* EXTRAIT DU TEXTE *
Qu’est-ce que le temps lorsque l’on est écrivain, ou que l’on s’appelle Jean-Luc Godard (très présent depuis toujours dans Mettray), Jean-Narboni revenant sur sa singulière présence/disparition telle qu’interrogée dans son dernier film de dix-neuf minutes et quarante-cinq secondes, réalisé avec son amie Nicole Brenez, Film annonce du film « Drôles de guerres » (1er tournage) ?

Dans son Palais des sentiments : 2000. Projet froissé, Jean-Marc Ferrari cite Daniel Sibony : « L’espace en soi n’existe pas : il est coextensif à l’acte qui le produit, qui le prélève dans un vide, qui l’extrait d’une absence. » 

Comment ne pas ici penser également au temps et à la notion d’absence fondamentale telle que questionnée par Eric Rondepierre, orphelin de père (texte Le Grand Vide), sommé de croire au Père (supérieur), plutôt qu’aux profondeurs du désir scopique ?

* DOCUMENTS FOURNIS *
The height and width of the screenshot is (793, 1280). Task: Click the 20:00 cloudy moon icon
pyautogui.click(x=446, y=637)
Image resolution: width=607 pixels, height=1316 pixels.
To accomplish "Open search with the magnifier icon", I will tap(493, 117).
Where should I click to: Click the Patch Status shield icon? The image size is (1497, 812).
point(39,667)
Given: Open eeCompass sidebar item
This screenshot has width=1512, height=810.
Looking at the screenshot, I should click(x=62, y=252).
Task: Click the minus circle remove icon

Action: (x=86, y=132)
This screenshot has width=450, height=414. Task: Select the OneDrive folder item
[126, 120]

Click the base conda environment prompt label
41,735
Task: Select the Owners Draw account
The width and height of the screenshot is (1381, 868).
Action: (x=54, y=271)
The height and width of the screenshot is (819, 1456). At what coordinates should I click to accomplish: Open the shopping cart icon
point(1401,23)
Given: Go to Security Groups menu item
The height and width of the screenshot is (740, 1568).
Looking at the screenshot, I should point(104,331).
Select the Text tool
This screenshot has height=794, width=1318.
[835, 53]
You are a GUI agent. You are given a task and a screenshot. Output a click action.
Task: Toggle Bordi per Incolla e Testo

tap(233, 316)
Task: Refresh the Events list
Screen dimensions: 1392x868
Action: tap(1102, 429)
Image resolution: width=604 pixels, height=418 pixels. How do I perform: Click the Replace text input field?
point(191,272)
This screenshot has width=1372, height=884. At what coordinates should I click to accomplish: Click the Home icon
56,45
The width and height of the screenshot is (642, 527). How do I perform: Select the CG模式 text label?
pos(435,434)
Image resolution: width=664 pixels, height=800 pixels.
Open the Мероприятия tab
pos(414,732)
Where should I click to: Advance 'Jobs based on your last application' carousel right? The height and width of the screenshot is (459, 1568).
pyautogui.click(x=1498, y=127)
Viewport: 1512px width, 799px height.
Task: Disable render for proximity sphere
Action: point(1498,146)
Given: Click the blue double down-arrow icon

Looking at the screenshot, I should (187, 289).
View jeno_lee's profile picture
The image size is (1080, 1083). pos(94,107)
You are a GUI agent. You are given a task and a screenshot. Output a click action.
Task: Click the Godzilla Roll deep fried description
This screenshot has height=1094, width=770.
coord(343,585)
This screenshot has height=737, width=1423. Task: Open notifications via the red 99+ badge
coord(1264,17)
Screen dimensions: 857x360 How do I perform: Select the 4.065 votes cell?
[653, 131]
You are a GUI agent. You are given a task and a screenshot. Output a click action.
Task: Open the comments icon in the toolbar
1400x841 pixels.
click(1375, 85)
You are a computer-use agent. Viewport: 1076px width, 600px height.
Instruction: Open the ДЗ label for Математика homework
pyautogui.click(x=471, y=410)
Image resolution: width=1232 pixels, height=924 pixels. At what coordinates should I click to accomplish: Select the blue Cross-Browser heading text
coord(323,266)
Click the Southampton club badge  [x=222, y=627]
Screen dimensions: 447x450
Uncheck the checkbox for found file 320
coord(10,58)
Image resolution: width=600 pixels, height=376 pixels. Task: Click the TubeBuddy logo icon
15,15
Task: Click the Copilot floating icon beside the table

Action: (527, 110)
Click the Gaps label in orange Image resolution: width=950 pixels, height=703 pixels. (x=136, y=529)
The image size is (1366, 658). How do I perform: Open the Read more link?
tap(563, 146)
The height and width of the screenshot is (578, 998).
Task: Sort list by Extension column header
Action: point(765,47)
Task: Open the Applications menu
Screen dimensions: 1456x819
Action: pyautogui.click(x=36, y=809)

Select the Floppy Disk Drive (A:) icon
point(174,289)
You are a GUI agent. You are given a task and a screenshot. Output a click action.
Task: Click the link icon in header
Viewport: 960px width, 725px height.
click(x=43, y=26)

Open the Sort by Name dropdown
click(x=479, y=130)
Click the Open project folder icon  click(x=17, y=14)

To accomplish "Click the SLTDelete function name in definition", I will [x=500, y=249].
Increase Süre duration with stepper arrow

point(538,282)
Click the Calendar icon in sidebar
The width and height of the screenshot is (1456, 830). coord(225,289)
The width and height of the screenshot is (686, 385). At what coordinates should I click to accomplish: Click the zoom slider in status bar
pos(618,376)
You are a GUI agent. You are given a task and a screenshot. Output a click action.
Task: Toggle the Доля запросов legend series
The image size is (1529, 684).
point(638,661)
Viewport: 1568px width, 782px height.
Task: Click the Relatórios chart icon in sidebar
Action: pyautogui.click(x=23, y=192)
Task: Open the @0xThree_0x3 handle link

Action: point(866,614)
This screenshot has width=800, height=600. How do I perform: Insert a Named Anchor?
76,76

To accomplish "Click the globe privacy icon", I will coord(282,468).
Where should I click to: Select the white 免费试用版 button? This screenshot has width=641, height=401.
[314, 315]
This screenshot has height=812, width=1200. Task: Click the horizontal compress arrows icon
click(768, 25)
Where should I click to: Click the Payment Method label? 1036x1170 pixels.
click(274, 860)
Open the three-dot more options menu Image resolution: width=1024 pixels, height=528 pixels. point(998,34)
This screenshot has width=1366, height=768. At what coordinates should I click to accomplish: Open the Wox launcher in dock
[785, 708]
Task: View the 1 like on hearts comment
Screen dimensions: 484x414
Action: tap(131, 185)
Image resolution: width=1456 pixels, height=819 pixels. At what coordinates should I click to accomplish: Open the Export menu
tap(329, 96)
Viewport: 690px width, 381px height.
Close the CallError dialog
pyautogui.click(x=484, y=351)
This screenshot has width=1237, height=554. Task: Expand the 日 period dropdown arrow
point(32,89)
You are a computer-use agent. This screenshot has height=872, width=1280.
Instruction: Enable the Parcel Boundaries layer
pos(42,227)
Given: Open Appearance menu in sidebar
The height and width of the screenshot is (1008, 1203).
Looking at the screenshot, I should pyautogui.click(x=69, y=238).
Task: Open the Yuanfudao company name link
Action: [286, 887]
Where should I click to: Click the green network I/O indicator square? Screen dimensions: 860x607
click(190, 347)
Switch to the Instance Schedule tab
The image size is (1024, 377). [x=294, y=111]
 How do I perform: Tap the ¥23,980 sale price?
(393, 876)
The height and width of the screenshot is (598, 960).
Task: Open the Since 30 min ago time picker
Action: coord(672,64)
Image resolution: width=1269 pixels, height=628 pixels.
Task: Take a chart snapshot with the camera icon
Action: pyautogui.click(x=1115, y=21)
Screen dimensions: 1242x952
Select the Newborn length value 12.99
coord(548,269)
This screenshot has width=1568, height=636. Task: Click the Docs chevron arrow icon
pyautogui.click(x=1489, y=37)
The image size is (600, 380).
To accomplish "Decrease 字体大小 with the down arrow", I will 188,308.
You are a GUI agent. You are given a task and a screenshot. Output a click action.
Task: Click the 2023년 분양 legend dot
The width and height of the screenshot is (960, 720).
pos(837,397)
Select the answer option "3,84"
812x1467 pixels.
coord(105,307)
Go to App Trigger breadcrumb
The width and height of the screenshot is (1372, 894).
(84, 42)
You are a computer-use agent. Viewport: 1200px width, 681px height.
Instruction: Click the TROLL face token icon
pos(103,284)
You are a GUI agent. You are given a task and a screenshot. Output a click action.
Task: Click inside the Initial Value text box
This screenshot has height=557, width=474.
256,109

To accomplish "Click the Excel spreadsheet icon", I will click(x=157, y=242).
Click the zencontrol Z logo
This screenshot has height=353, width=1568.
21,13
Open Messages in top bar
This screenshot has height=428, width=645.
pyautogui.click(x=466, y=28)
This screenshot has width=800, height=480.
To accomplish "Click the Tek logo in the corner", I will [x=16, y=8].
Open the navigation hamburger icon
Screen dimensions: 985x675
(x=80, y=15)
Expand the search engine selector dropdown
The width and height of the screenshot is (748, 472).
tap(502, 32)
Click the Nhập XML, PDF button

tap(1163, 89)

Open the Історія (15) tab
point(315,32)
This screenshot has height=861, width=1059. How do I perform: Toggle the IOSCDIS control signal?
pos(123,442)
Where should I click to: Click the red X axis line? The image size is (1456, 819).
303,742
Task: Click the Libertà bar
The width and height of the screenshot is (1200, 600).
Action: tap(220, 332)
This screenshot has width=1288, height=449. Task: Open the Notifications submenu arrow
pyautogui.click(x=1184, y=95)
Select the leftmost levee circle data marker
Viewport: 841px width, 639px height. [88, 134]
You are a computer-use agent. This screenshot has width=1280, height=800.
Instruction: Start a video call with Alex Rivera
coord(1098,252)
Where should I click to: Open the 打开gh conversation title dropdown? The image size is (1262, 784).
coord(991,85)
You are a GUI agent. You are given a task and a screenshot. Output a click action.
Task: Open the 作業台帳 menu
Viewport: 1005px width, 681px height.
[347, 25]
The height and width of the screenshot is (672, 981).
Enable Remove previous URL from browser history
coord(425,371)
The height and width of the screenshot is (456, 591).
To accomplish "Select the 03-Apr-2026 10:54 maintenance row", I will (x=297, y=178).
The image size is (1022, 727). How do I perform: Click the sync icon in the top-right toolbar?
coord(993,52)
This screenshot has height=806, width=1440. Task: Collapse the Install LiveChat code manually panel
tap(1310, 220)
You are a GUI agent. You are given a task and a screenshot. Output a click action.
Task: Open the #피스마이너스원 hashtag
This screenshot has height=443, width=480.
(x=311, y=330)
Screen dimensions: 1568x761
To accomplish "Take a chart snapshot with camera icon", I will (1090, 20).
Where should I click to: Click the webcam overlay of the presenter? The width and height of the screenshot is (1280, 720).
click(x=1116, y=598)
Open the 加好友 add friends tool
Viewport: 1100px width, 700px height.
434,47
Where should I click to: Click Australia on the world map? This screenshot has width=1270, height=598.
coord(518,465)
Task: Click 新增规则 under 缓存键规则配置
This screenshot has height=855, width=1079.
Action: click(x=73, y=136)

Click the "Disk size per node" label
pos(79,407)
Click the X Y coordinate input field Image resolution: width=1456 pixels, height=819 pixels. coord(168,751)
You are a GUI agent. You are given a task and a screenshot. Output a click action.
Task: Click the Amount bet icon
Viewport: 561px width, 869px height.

* CONSIGNES DE TRAVAIL *
- 1) Répondez à ces questions sur le texte sur le temps et l'absence :
(a) Avec qui Jean-Luc Godard a-t-il réalisé son dernier film ?
(b) Quel auteur Jean-Marc Ferrari cite-t-il dans son Palais des sentiments ?
(c) Quel est le titre du texte d'Eric Rondepierre mentionné entre parenthèses ?
- 2) Recopiez le texte sur le temps et l'absence à l'identique, en partant des mots « Dans son Palais » et en vous arrêtant après « du désir scopique ? ».
- 3) Poursuivez le texte sur le temps et l'absence à la suite de sa dernière phrase.

* CORRIGÉ DES EXERCICES *
- 1)
(a) Avec son amie Nicole Brenez.
(b) Daniel Sibony.
(c) Le Grand Vide.

- 2)
Dans son Palais des sentiments : 2000. Projet froissé, Jean-Marc Ferrari cite Daniel Sibony : « L’espace en soi n’existe pas : il est coextensif à l’acte qui le produit, qui le prélève dans un vide, qui l’extrait d’une absence. » 

Comment ne pas ici penser également au temps et à la notion d’absence fondamentale telle que questionnée par Eric Rondepierre, orphelin de père (texte Le Grand Vide), sommé de croire au Père (supérieur), plutôt qu’aux profondeurs du désir scopique ?

- 3)
Mais que nous reste-t-il quand le vrai est devenu un moment du faux ?

La vie violente, et amoureuse, vraie, pasolinienne, telle que célébrée par Philippe Gandrieux : « Enfin je l’entends frapper à la porte, les mêmes petits coups secs qui ébranlent mon âme. Je vais lui ouvrir, le cœur battant, affolé comme par un premier amour. Quand elle entre et passe devant moi, ce sont les notes de tête hespéridées de son parfum, confondues au jasmin et à la rose, qui aussitôt, laissées dans le sillage de sa marche, me troublent. Quand elle part, l’odeur animale de sa peau, l’odeur acide, sexuelle de sa sueur, composent avec les notes de fond boisées et cuivrées un tout autre vertige, dont le souvenir entêtant demeure longtemps, conservé par l’émanation vanillée retenue dans les draps ou sur un foulard oublié. Et dans ces moments douloureux qu’elle m’inflige, accroupie sur mon visage, elle transmute son parfum, filtré par l’alchimie de sa chair, un élixir stupéfiant que je bois à la coupe de ses lèvres, une eau amère dont je m’enivre et qui m’étreint dans son or scintillant. »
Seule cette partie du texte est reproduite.